GW中にはこの1冊しか読んでいない。読書は通勤の往復の時間にするものだから、家にずっといたならば、読書はできないからだ。しかも、図書館が閉まっているから、新しい本は手元にはない。いろんな意味で苦しい毎日である。
突然、父が死にその遺体をひとりで引き取りに行く。両親は離婚し彼は父育てられた。彼の幼いころ両親は離婚しており、大学進学後は東京で下宿暮らし、父とは疎遠になっていた。大学卒業して1か月。仕事をやめた。入社した職場は典型的なブラックで、耐えきれなくなった。そんな時、父の死の連絡がきた。お話はそこから始まる。

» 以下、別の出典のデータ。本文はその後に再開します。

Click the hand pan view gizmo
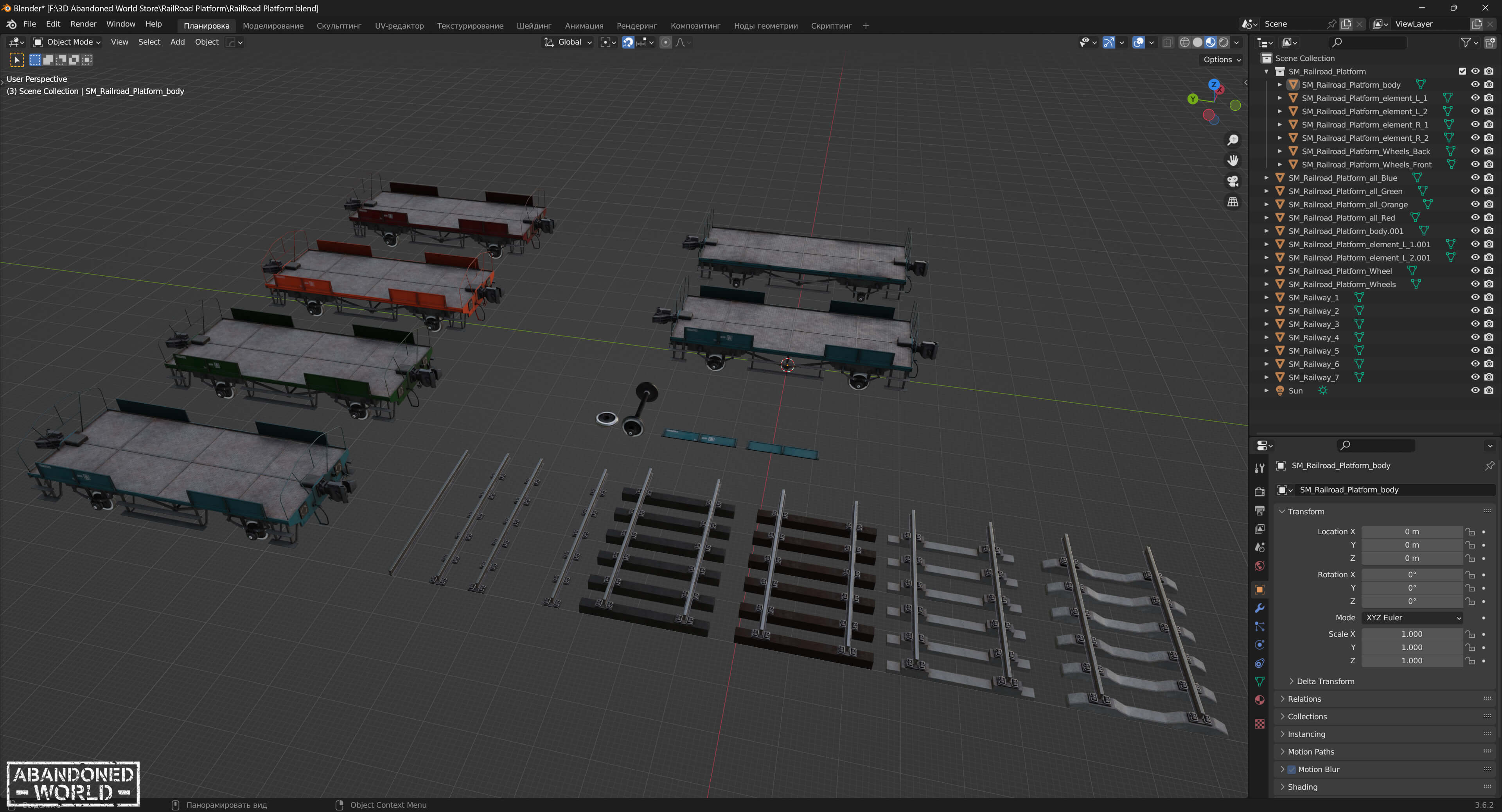1502x812 pixels. tap(1233, 160)
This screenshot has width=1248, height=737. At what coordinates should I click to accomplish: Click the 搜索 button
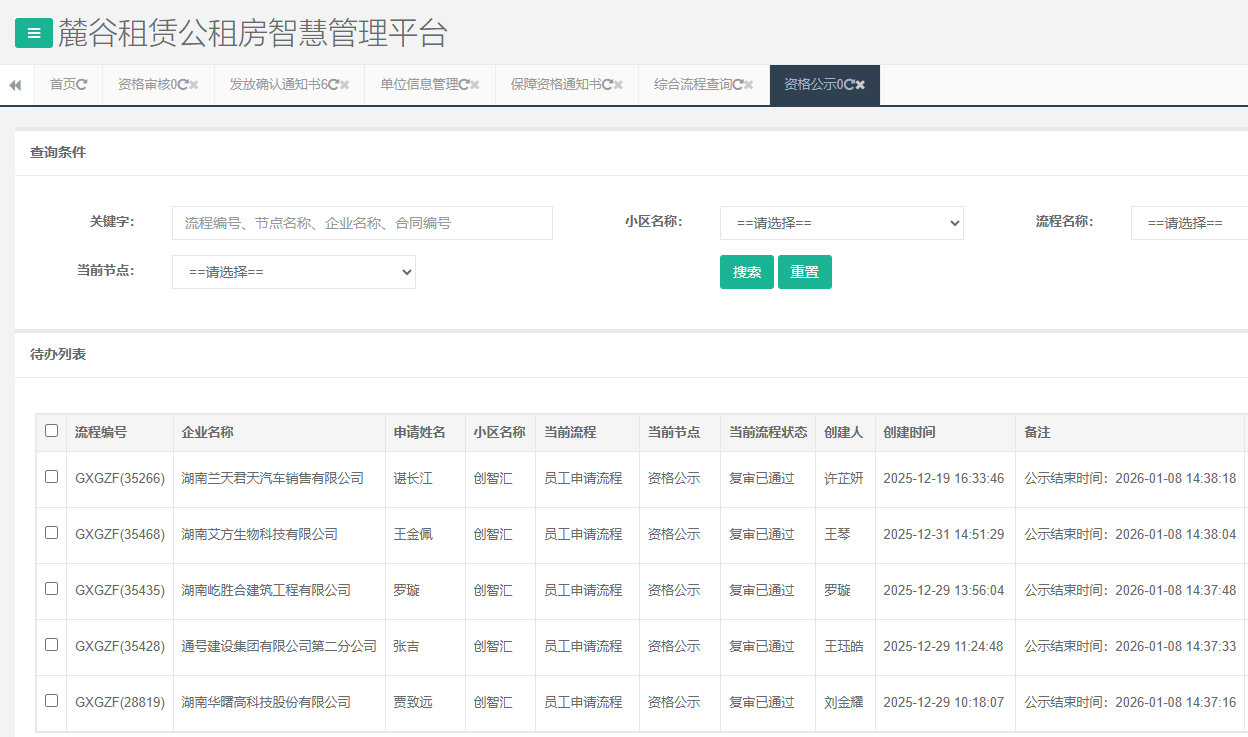tap(746, 271)
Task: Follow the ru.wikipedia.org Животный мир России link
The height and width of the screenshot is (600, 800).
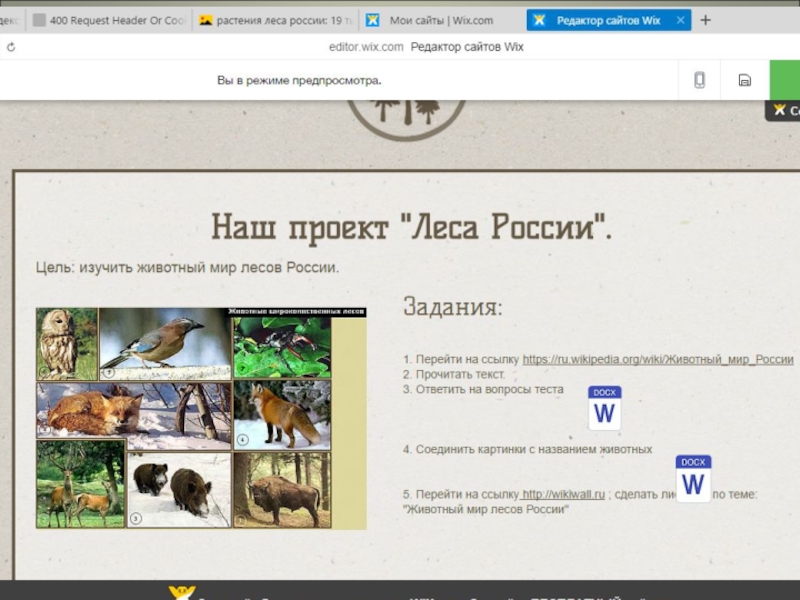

父も仕事をやめていた。海辺の町に移り住んでいた。父が住んでいた家に行く。そこには彼の知らない父の姿があった。父の人生について、何も知らなかったし、想像することもなかった。18歳から4年間、ひとりで生きてきた。社会人になって1か月。仕事も失った。遺品整理を通して、自分の知らなかった父を知る。
自分らしく生きろ、なんて人はよく言うけど、そんなものがちゃんとわかって生きている人がどれだけいるのか。自分が何をしたいか、どう生きるべきなのか、何一つわからないまま、ただがむしゃらに、あるいは、ただ流されるままに、生きている。そんなものじゃないか。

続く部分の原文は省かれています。